Allright I gotta say Jake Plummer you just punched me straight in the stomach. Man I haven't seen someone go out this soft since Shawn Micheals threw Marty Jannety through a window at Brutus the Barber beefcake's barbershop and marty jannety proceeded to fall off the face of the planet while the heartbreak kid become one of the biggest wrestlers of all time. I am saying Big ben just made you his bitch and his beard isn't in the same league as yours. I used to have a fail safe logic that redman taught me when he said the bigger the hair the easier to scare a foe, and guess what I thought this rule was never going to be broken.

Think about it as soon as method man and redman shaved off their afros their music on the whole got progressively worse. Hell I can pin point when the wu finally started to show cracks in their armor. It was a live performance for the AIDS (American is dying slowly comp) show when I was in 8th grade. First rza was reading his lyrics straight off the paper he just had wrote them on, and then to make matters worse meth took off his ball cap to reveal a bald head, I am saying the wu or meth never recovered from that, and its like their careers had aids cause they started to slowly suck (and that pains me to say because I grew up idolizing them fools). I am saying did you hear the latest method man albulm, oh no you didn't? Well me either, and yes that's exactly my point. (But I am saying I love meth on the Wire, I am saying thats my dog man, my dog)

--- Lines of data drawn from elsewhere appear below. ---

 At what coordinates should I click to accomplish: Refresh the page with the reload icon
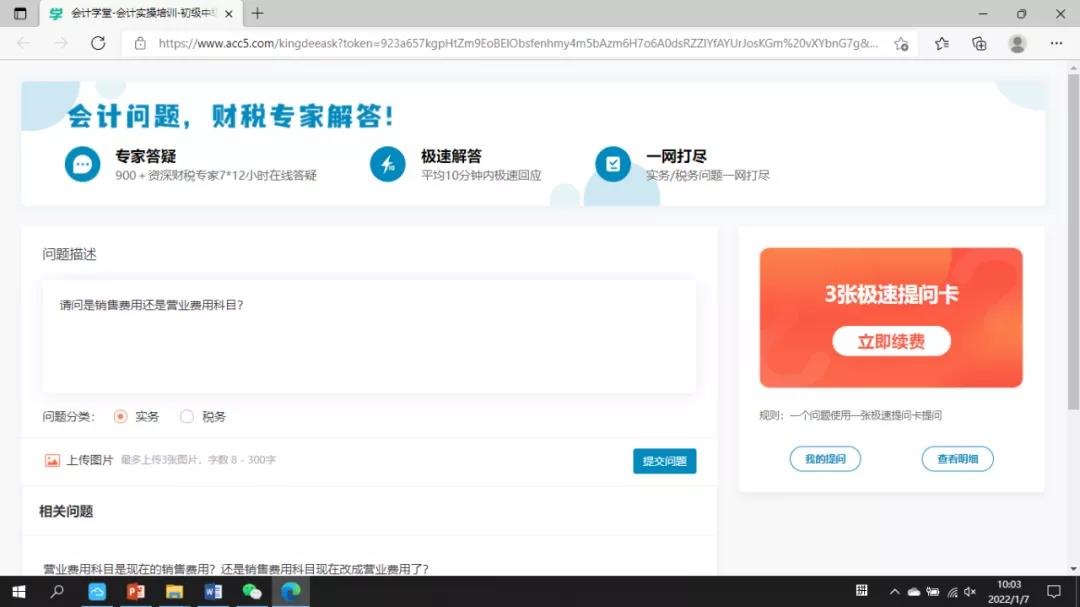[98, 43]
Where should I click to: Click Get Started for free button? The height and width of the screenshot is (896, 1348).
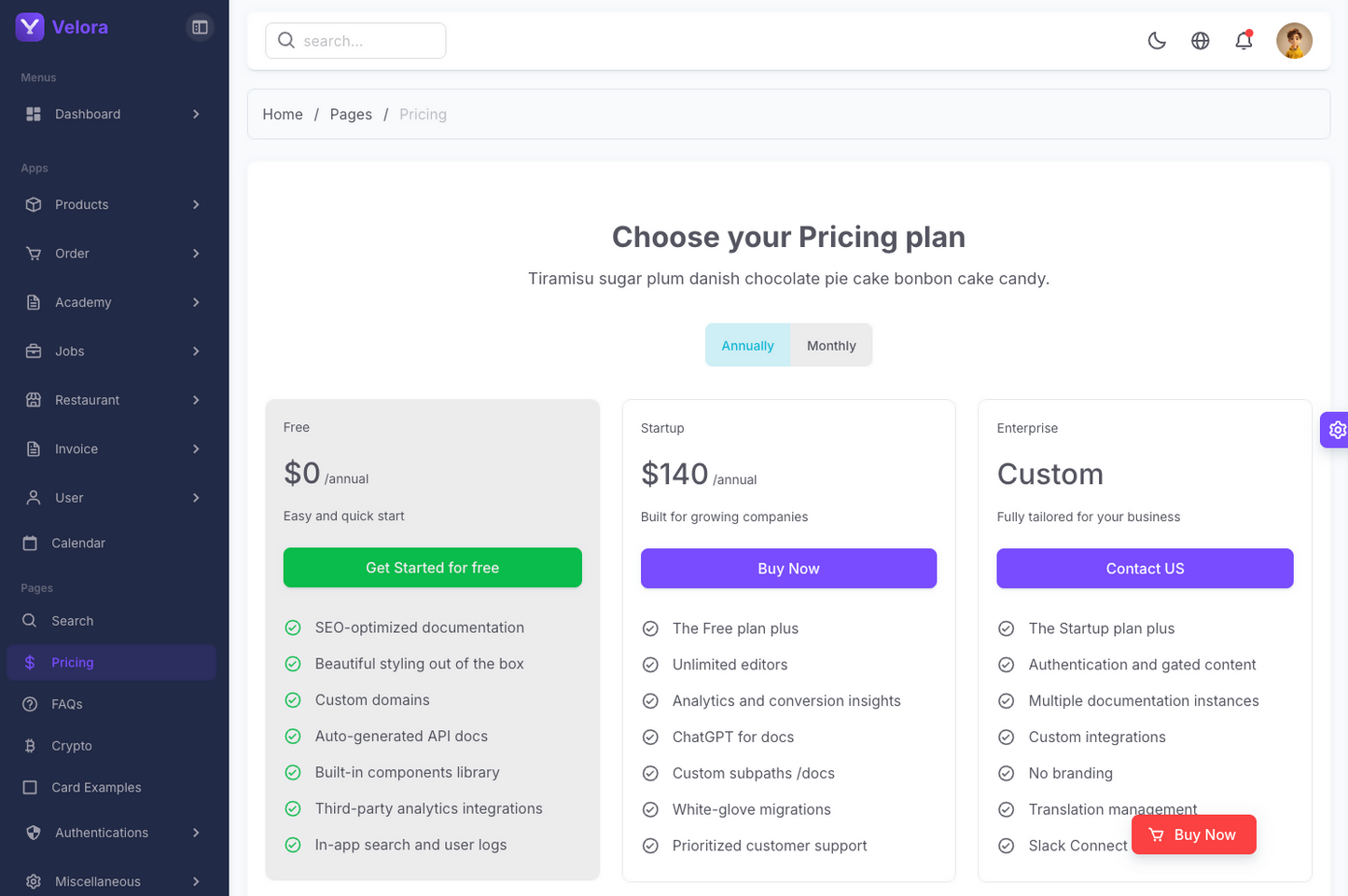pos(432,568)
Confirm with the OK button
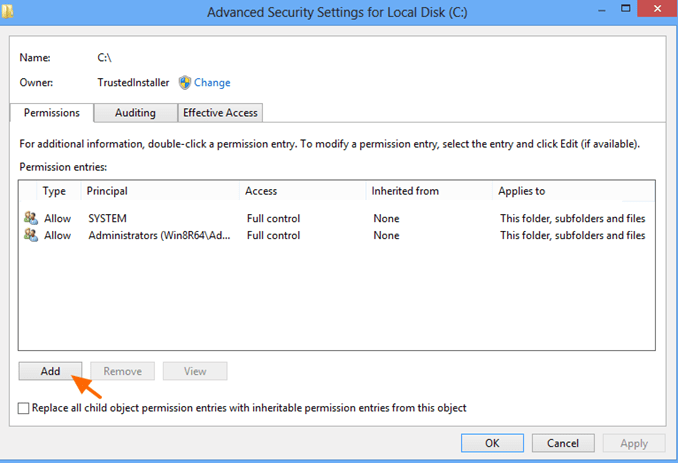Screen dimensions: 678x463 (492, 443)
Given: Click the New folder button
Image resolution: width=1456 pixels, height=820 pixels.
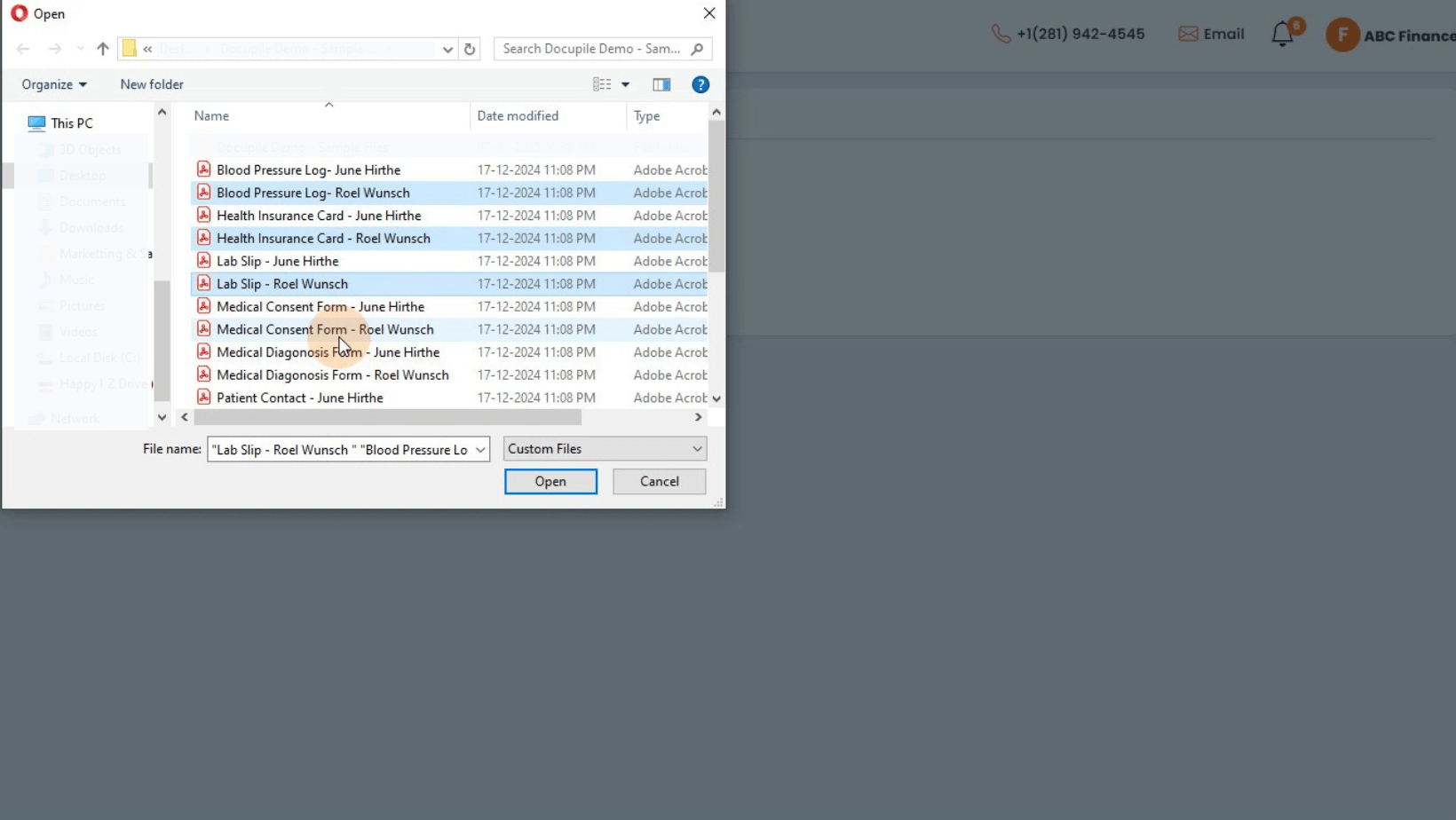Looking at the screenshot, I should click(152, 84).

Jake Plummer turned out to be the girl you thought you would be able to get over your first love with. You see if your a broncos fan you will always be obsessed with John Elway, he was the ultimate qb because you knew no matter what the situation was you would feel safe with Elway at the helm (sorta of like the modern day tom brady). Anyway Elway was the stone cold steve austin, it took him awhile, (I am saying when I was 8, I was balling my eyes out when the broncos got run in yet another super bowl and I might have even cursed the elway name) But fuck it like Austin, Elway kept to the grind until he finally found paydirt with two straight super bowls (not to mention a million car franchises) and immortality. I am saying Elway 3:16 is still gospel to any broncos fan. Now here is the problem with plummer you want to like the dude regardless of the obvious warning signs. He is the girl that you would have an unreal one night stand with; I am saying one night with plummer and your seemingly hooked. But then reality comes in that this unreal hookup is a girl thats fucking insane and can't be trusted. And although she is twenty times better than your previous ex, Brian griese, you still have watched VHI behind the music to realize that the end of the relationship ends with this girl burning your house down lisa left eye lopez steez. Jake Plummer is this girl and no matter what, him and the broncos ain't heading for a happy ending as long as he as he is running the team. I am saying one good night does not equal a lifetime of bliss, and if you want proof of this just ask the sprinter peyton manning, who in the first two minutes of the game is the best in the world, but over the long haul can't come through in the clutch, think heather graham in any movie her role is not to get naked in. I am saying name one good heather graham movie she did not get naked in (and no swingers doesn't count because her having nice titties was the only reason she was in the movie, she had had what 10 lines at most?)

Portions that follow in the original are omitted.